Exercise instructions:
Exclude the pictures, then repeat the remaining data exactly.

[[ Data to process open ]]

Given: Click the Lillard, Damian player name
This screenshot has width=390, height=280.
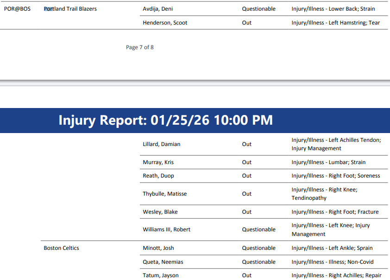Looking at the screenshot, I should pyautogui.click(x=161, y=144).
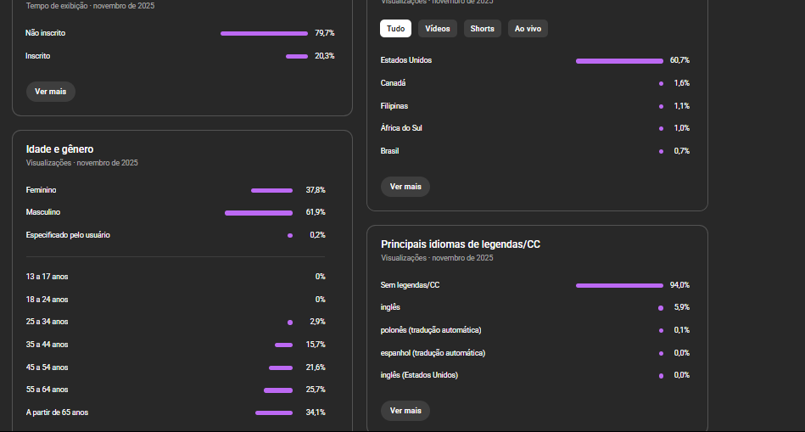Switch to the Vídeos tab

[438, 29]
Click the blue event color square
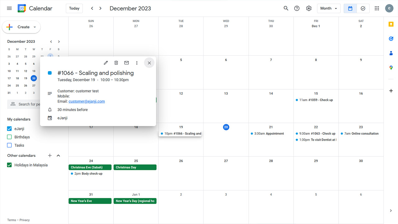The image size is (398, 224). click(50, 73)
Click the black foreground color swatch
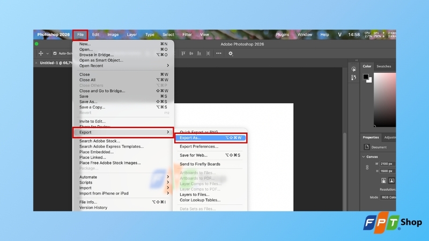The width and height of the screenshot is (429, 241). coord(366,77)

[[ Data to process closed ]]

Answer space:
Given: Click the Lillard, Damian player name
This screenshot has width=390, height=280.
Looking at the screenshot, I should pyautogui.click(x=161, y=144).
Switch to the Vídeos tab

[438, 29]
Click the blue event color square
The image size is (398, 224). click(50, 73)
Click the black foreground color swatch
The width and height of the screenshot is (429, 241). coord(366,77)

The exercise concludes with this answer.